An accomplished musician and producer, David Byard always aspired for a career in technology. The pandemic created a perfect storm: after a decade as a security guard, David was laid off from his job and found himself searching for a more stable profession outside of the service sector. In 2020, David enrolled at Per Scholas and completed his IT Support training and earned both his CompTIA A+ certification and Google IT Support Certificate and, through foundational employer partner TEKsystems, landed his first tech support contract. He went on to work as a successful contractor on projects for companies including Comcast, Jefferson Health, and Five Below.
Quality Jobs and Self-Investment
The Worker Voices project codified through 19 focus groups and feedback from 167 participants what many community-based workforce development partners and employers knew anecdotally: workers were forced to make complex decisions based on health and family needs and that a tight labor market was not equally beneficial. Furthermore, workers expressed a renewed expectation of job quality, beyond just compensation, and a willingness to seek out employers adhering to those standards.
When the Biden Administration launched its Good Jobs Principles in the summer of 2022, it was a response to the need for both worker stability as well as defining principles for long-term employer economic competitiveness. At Per Scholas, we have seen the benefits of this work through our Per Scholas Diverse by Design efforts, as employers sign on to our shared value platform. Since its founding in 2016, we’ve been helping organizations center diversity as part of their practices to attract, retain, and develop skilled diverse tech professionals.
Worker voices were essential to inform these policies and help organizations like Per Scholas support transformative change.
The Worker Voices Project study also uplifted the opportunity that many workers saw to invest in themselves, often re-skilling for more resilient occupations. Information Technology – and the many trainings offered through Per Scholas – was not only one of the most sought-after industries but also remains accessible for career changers seeking future financial stability. This stability and security was what motivated David Byard in 2020 to begin a new career in IT through Per Scholas.
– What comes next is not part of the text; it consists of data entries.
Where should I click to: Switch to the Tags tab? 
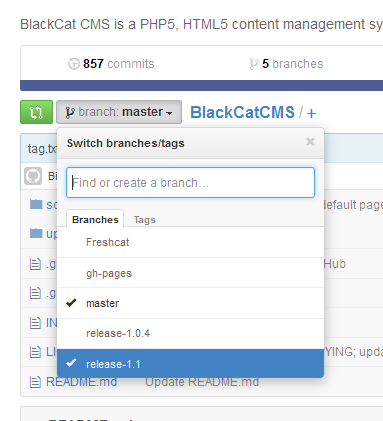click(145, 220)
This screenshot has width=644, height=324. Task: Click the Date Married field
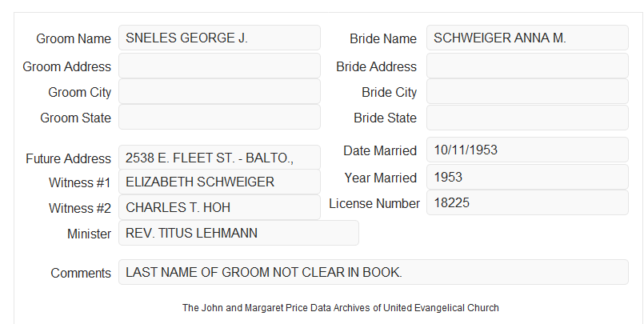tap(527, 150)
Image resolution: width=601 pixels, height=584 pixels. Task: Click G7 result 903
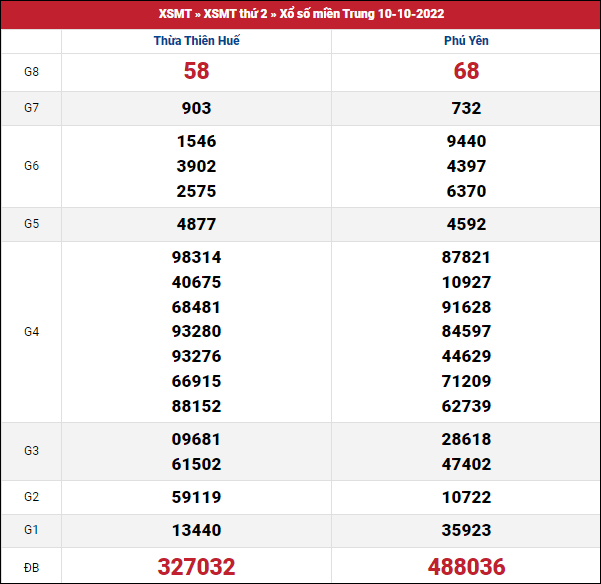(x=197, y=108)
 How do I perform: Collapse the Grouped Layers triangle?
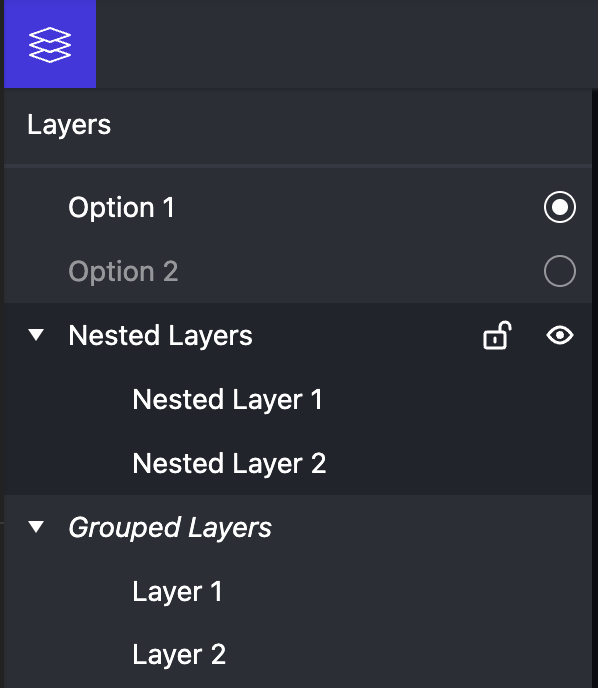(x=36, y=527)
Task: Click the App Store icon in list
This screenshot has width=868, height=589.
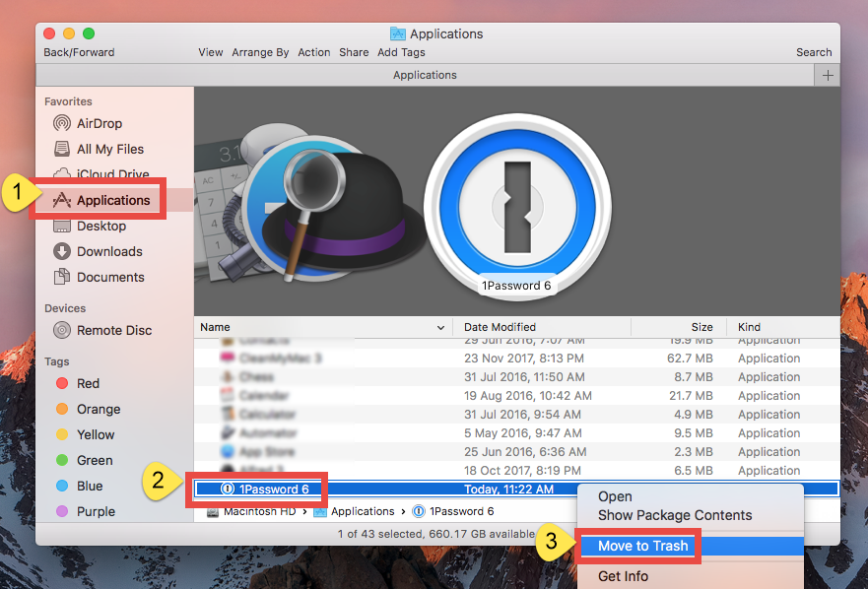Action: click(x=227, y=451)
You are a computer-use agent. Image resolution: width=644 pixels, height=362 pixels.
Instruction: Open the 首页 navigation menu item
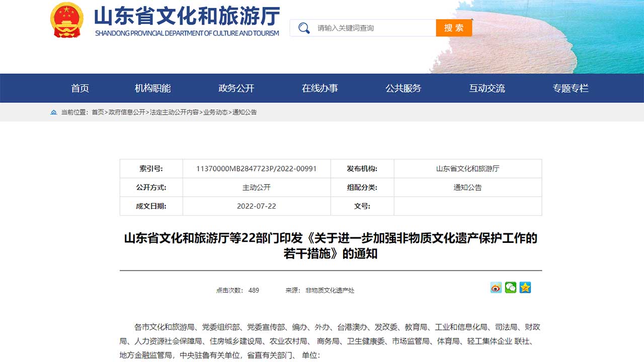coord(81,88)
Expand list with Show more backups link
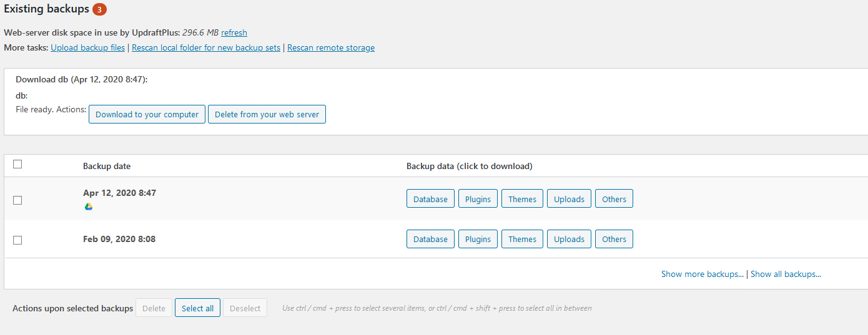Screen dimensions: 868x335 coord(703,274)
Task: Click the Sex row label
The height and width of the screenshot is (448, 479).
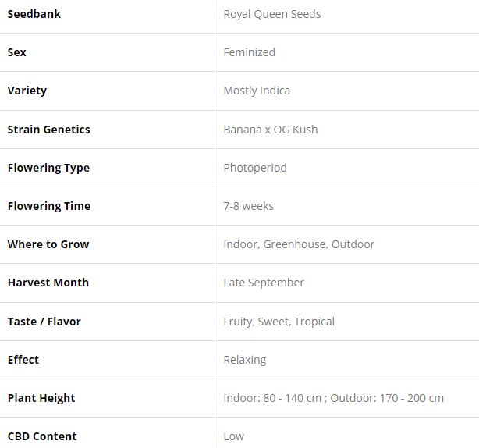Action: tap(17, 52)
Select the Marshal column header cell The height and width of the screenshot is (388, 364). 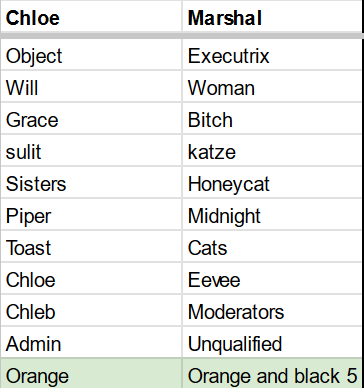coord(273,17)
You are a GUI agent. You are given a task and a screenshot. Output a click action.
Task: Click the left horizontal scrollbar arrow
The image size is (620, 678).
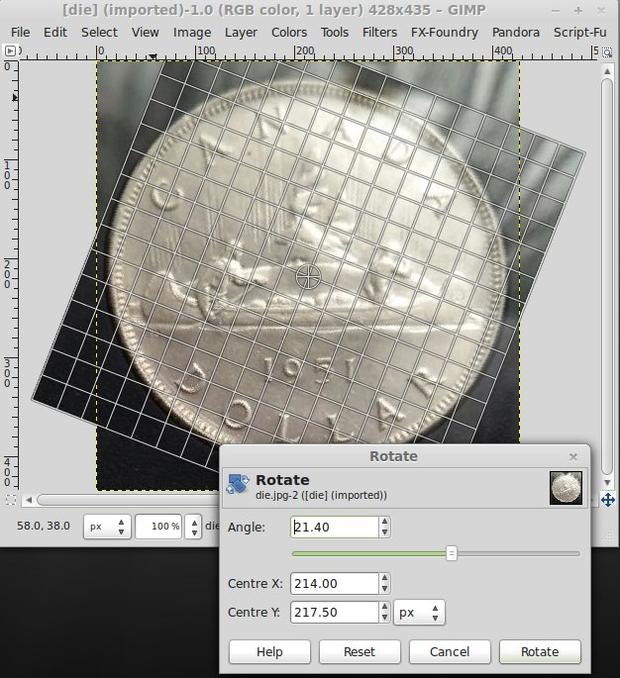29,500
Future Resilience: Investing in Upskilling
During the pandemic, and perhaps even more so recently, we have seen a greater adoption of skills-based hiring. The World Economic Forum predicted that 45% of companies had focused efforts on hiring based on competencies by 2022. This trend is likely to continue as new labor market dynamics emerge and talent shortages continue. Employers are not only making more informed choices about how they attract talent but also about how to develop effective skill-building strategies for incumbent workers. A well-executed upskilling training plan may become the next competitive advantage for those already focused on quality jobs. Organizations including Per Scholas are not only helping employer partners connect to skilled talent, but also helping them craft upskilling strategies.
Workers signaled a need for change through their actions during the pandemic. An economy that works for everyone – especially those most at risk during an economic crisis – must incorporate, include, and adjust to change.
David came back to Per Scholas in 2022, where he launched the next phase of his career as an educator. Most days he is a Teaching Fellow for IT Support in Philadelphia – but on special days – he serves as a vocal advocate for IT professionals, career changers, and Per Scholas learners on stages like a national webinar hosted by The Federal Reserve Banks.